**TASK REQUIREMENTS**
Please render every line of the listing below as a JSON array of strings, one string per line, leaving out any blank lines.

**MATERIAL PROVIDED**

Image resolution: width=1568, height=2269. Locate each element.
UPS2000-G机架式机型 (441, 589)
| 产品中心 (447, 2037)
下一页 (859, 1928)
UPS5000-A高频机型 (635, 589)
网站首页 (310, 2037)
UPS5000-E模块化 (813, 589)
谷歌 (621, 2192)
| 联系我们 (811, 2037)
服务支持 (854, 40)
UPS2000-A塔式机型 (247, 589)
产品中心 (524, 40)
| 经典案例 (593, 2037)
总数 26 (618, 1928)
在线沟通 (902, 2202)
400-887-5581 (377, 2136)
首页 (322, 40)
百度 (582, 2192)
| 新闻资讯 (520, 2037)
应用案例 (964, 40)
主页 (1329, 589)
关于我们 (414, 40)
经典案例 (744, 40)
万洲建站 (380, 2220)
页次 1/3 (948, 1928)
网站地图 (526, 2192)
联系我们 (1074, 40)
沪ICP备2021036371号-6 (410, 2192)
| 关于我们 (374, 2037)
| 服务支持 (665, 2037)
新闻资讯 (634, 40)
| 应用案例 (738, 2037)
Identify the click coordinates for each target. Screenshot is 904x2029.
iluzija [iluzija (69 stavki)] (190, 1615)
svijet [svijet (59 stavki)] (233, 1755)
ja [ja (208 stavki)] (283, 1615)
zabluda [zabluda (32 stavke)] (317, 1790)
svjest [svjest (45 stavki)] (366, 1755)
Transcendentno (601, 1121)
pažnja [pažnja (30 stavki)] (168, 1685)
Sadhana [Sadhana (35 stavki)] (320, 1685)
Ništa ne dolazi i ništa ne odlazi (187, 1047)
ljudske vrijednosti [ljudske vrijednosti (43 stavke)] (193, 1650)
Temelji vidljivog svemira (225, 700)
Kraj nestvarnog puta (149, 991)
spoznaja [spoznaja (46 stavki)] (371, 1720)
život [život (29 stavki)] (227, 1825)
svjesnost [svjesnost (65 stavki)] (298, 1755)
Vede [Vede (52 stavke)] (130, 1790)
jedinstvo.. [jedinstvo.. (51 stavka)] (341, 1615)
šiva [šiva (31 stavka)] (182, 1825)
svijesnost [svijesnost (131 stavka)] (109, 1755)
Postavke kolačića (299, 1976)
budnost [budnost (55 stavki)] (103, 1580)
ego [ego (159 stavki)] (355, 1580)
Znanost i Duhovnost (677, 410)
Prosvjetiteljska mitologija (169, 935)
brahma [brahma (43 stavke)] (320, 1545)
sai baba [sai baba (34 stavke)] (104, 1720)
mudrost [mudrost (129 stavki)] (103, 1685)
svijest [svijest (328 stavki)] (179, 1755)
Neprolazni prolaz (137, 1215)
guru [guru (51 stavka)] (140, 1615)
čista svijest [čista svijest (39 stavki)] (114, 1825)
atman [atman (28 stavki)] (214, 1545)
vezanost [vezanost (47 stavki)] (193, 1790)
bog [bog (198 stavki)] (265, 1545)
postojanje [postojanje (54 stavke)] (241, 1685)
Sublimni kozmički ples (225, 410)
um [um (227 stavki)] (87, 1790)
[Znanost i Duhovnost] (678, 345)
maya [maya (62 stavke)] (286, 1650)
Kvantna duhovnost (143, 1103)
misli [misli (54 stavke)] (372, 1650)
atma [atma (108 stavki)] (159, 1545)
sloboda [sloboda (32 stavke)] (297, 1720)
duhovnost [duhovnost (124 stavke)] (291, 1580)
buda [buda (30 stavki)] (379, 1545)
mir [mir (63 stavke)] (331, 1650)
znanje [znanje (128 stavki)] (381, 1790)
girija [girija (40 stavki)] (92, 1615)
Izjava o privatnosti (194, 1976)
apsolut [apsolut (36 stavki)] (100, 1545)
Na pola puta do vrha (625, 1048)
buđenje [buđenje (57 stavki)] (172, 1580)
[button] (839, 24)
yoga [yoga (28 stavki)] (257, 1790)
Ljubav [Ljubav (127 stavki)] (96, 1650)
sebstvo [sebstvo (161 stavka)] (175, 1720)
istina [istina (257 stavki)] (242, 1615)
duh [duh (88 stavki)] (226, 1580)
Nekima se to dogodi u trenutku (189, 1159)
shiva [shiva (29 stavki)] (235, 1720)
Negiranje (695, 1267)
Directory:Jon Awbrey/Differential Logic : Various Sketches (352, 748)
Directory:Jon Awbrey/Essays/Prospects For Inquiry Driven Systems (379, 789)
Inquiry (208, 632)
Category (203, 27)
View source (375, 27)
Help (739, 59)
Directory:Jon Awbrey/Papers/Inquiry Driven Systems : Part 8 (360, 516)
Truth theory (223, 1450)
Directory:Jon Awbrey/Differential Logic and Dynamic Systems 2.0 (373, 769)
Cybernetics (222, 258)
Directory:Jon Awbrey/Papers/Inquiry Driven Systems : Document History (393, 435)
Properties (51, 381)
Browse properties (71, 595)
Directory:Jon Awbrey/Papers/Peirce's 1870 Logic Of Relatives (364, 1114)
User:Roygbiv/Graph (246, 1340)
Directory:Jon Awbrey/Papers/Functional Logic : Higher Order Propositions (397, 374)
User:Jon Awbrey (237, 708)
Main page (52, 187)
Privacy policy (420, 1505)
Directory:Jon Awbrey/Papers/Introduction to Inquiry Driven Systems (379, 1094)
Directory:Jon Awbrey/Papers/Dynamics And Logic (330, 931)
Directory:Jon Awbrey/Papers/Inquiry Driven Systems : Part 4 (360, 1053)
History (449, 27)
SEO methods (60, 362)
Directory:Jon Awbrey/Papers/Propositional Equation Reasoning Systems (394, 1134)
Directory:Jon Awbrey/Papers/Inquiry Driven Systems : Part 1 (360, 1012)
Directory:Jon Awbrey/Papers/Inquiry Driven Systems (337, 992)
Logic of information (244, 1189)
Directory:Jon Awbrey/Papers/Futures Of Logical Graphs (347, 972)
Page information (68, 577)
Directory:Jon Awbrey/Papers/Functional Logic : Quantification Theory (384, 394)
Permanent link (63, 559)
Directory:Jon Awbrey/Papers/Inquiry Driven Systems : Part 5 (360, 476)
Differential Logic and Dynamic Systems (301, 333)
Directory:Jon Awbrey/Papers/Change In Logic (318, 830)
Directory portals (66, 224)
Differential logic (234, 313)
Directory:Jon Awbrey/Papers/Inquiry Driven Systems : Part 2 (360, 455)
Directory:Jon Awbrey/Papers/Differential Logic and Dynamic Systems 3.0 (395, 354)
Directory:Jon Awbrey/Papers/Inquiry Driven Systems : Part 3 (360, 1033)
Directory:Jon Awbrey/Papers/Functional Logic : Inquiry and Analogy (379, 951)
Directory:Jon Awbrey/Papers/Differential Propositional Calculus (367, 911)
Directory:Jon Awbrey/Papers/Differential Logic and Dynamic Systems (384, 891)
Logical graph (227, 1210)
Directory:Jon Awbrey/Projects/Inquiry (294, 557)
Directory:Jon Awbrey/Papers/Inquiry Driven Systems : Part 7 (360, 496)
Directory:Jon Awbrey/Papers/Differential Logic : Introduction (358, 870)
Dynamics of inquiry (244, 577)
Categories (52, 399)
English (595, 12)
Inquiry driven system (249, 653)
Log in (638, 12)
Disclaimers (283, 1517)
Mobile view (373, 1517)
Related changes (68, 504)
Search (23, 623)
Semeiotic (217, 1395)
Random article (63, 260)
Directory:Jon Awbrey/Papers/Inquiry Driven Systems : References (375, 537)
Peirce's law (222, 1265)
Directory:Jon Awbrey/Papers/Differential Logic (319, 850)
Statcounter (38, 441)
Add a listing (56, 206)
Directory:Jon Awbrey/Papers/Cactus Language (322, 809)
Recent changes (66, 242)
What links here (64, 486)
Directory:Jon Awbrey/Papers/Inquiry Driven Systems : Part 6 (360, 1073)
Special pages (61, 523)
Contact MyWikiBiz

**SOLUTION FOR THIS EXERCISE**
[
  "Image resolution: width=1568, height=2269. Locate each element.",
  "UPS2000-G机架式机型 (441, 589)",
  "| 产品中心 (447, 2037)",
  "下一页 (859, 1928)",
  "UPS5000-A高频机型 (635, 589)",
  "网站首页 (310, 2037)",
  "UPS5000-E模块化 (813, 589)",
  "谷歌 (621, 2192)",
  "| 联系我们 (811, 2037)",
  "服务支持 (854, 40)",
  "UPS2000-A塔式机型 (247, 589)",
  "产品中心 (524, 40)",
  "| 经典案例 (593, 2037)",
  "总数 26 (618, 1928)",
  "在线沟通 (902, 2202)",
  "400-887-5581 (377, 2136)",
  "首页 (322, 40)",
  "百度 (582, 2192)",
  "| 新闻资讯 (520, 2037)",
  "应用案例 (964, 40)",
  "主页 (1329, 589)",
  "关于我们 (414, 40)",
  "经典案例 (744, 40)",
  "万洲建站 (380, 2220)",
  "页次 1/3 (948, 1928)",
  "网站地图 (526, 2192)",
  "联系我们 (1074, 40)",
  "沪ICP备2021036371号-6 (410, 2192)",
  "| 关于我们 (374, 2037)",
  "| 服务支持 (665, 2037)",
  "新闻资讯 (634, 40)",
  "| 应用案例 (738, 2037)",
  "Identify the click coordinates for each target. Screenshot is 904x2029.",
  "iluzija [iluzija (69 stavki)] (190, 1615)",
  "svijet [svijet (59 stavki)] (233, 1755)",
  "ja [ja (208 stavki)] (283, 1615)",
  "zabluda [zabluda (32 stavke)] (317, 1790)",
  "svjest [svjest (45 stavki)] (366, 1755)",
  "Transcendentno (601, 1121)",
  "pažnja [pažnja (30 stavki)] (168, 1685)",
  "Sadhana [Sadhana (35 stavki)] (320, 1685)",
  "Ništa ne dolazi i ništa ne odlazi (187, 1047)",
  "ljudske vrijednosti [ljudske vrijednosti (43 stavke)] (193, 1650)",
  "Temelji vidljivog svemira (225, 700)",
  "Kraj nestvarnog puta (149, 991)",
  "spoznaja [spoznaja (46 stavki)] (371, 1720)",
  "život [život (29 stavki)] (227, 1825)",
  "svjesnost [svjesnost (65 stavki)] (298, 1755)",
  "Vede [Vede (52 stavke)] (130, 1790)",
  "jedinstvo.. [jedinstvo.. (51 stavka)] (341, 1615)",
  "šiva [šiva (31 stavka)] (182, 1825)",
  "svijesnost [svijesnost (131 stavka)] (109, 1755)",
  "Postavke kolačića (299, 1976)",
  "budnost [budnost (55 stavki)] (103, 1580)",
  "ego [ego (159 stavki)] (355, 1580)",
  "Znanost i Duhovnost (677, 410)",
  "Prosvjetiteljska mitologija (169, 935)",
  "brahma [brahma (43 stavke)] (320, 1545)",
  "sai baba [sai baba (34 stavke)] (104, 1720)",
  "mudrost [mudrost (129 stavki)] (103, 1685)",
  "svijest [svijest (328 stavki)] (179, 1755)",
  "Neprolazni prolaz (137, 1215)",
  "guru [guru (51 stavka)] (140, 1615)",
  "čista svijest [čista svijest (39 stavki)] (114, 1825)",
  "atman [atman (28 stavki)] (214, 1545)",
  "vezanost [vezanost (47 stavki)] (193, 1790)",
  "bog [bog (198 stavki)] (265, 1545)",
  "postojanje [postojanje (54 stavke)] (241, 1685)",
  "Sublimni kozmički ples (225, 410)",
  "um [um (227 stavki)] (87, 1790)",
  "[Znanost i Duhovnost] (678, 345)",
  "maya [maya (62 stavke)] (286, 1650)",
  "Kvantna duhovnost (143, 1103)",
  "misli [misli (54 stavke)] (372, 1650)",
  "atma [atma (108 stavki)] (159, 1545)",
  "sloboda [sloboda (32 stavke)] (297, 1720)",
  "duhovnost [duhovnost (124 stavke)] (291, 1580)",
  "buda [buda (30 stavki)] (379, 1545)",
  "mir [mir (63 stavke)] (331, 1650)",
  "znanje [znanje (128 stavki)] (381, 1790)",
  "girija [girija (40 stavki)] (92, 1615)",
  "Izjava o privatnosti (194, 1976)",
  "apsolut [apsolut (36 stavki)] (100, 1545)",
  "Na pola puta do vrha (625, 1048)",
  "buđenje [buđenje (57 stavki)] (172, 1580)",
  "[button] (839, 24)",
  "yoga [yoga (28 stavki)] (257, 1790)",
  "Ljubav [Ljubav (127 stavki)] (96, 1650)",
  "sebstvo [sebstvo (161 stavka)] (175, 1720)",
  "istina [istina (257 stavki)] (242, 1615)",
  "duh [duh (88 stavki)] (226, 1580)",
  "Nekima se to dogodi u trenutku (189, 1159)",
  "shiva [shiva (29 stavki)] (235, 1720)",
  "Negiranje (695, 1267)",
  "Directory:Jon Awbrey/Differential Logic : Various Sketches (352, 748)",
  "Directory:Jon Awbrey/Essays/Prospects For Inquiry Driven Systems (379, 789)",
  "Inquiry (208, 632)",
  "Category (203, 27)",
  "View source (375, 27)",
  "Help (739, 59)",
  "Directory:Jon Awbrey/Papers/Inquiry Driven Systems : Part 8 (360, 516)",
  "Truth theory (223, 1450)",
  "Directory:Jon Awbrey/Differential Logic and Dynamic Systems 2.0 (373, 769)",
  "Cybernetics (222, 258)",
  "Directory:Jon Awbrey/Papers/Inquiry Driven Systems : Document History (393, 435)",
  "Properties (51, 381)",
  "Browse properties (71, 595)",
  "Directory:Jon Awbrey/Papers/Peirce's 1870 Logic Of Relatives (364, 1114)",
  "User:Roygbiv/Graph (246, 1340)",
  "Directory:Jon Awbrey/Papers/Functional Logic : Higher Order Propositions (397, 374)",
  "User:Jon Awbrey (237, 708)",
  "Main page (52, 187)",
  "Privacy policy (420, 1505)",
  "Directory:Jon Awbrey/Papers/Introduction to Inquiry Driven Systems (379, 1094)",
  "Directory:Jon Awbrey/Papers/Dynamics And Logic (330, 931)",
  "Directory:Jon Awbrey/Papers/Inquiry Driven Systems : Part 4 (360, 1053)",
  "History (449, 27)",
  "SEO methods (60, 362)",
  "Directory:Jon Awbrey/Papers/Propositional Equation Reasoning Systems (394, 1134)",
  "Directory:Jon Awbrey/Papers/Inquiry Driven Systems : Part 1 (360, 1012)",
  "Directory:Jon Awbrey/Papers/Inquiry Driven Systems (337, 992)",
  "Logic of information (244, 1189)",
  "Directory:Jon Awbrey/Papers/Futures Of Logical Graphs (347, 972)",
  "Page information (68, 577)",
  "Directory:Jon Awbrey/Papers/Functional Logic : Quantification Theory (384, 394)",
  "Permanent link (63, 559)",
  "Directory:Jon Awbrey/Papers/Inquiry Driven Systems : Part 5 (360, 476)",
  "Differential Logic and Dynamic Systems (301, 333)",
  "Directory:Jon Awbrey/Papers/Change In Logic (318, 830)",
  "Directory portals (66, 224)",
  "Differential logic (234, 313)",
  "Directory:Jon Awbrey/Papers/Inquiry Driven Systems : Part 2 (360, 455)",
  "Directory:Jon Awbrey/Papers/Differential Logic and Dynamic Systems 3.0 (395, 354)",
  "Directory:Jon Awbrey/Papers/Inquiry Driven Systems : Part 3 (360, 1033)",
  "Directory:Jon Awbrey/Papers/Functional Logic : Inquiry and Analogy (379, 951)",
  "Directory:Jon Awbrey/Papers/Differential Propositional Calculus (367, 911)",
  "Directory:Jon Awbrey/Papers/Differential Logic and Dynamic Systems (384, 891)",
  "Logical graph (227, 1210)",
  "Directory:Jon Awbrey/Projects/Inquiry (294, 557)",
  "Directory:Jon Awbrey/Papers/Inquiry Driven Systems : Part 7 (360, 496)",
  "Directory:Jon Awbrey/Papers/Differential Logic : Introduction (358, 870)",
  "Dynamics of inquiry (244, 577)",
  "Categories (52, 399)",
  "English (595, 12)",
  "Inquiry driven system (249, 653)",
  "Log in (638, 12)",
  "Disclaimers (283, 1517)",
  "Mobile view (373, 1517)",
  "Related changes (68, 504)",
  "Search (23, 623)",
  "Semeiotic (217, 1395)",
  "Random article (63, 260)",
  "Directory:Jon Awbrey/Papers/Inquiry Driven Systems : References (375, 537)",
  "Peirce's law (222, 1265)",
  "Directory:Jon Awbrey/Papers/Differential Logic (319, 850)",
  "Statcounter (38, 441)",
  "Add a listing (56, 206)",
  "Directory:Jon Awbrey/Papers/Cactus Language (322, 809)",
  "Recent changes (66, 242)",
  "What links here (64, 486)",
  "Directory:Jon Awbrey/Papers/Inquiry Driven Systems : Part 6 (360, 1073)",
  "Special pages (61, 523)",
  "Contact MyWikiBiz"
]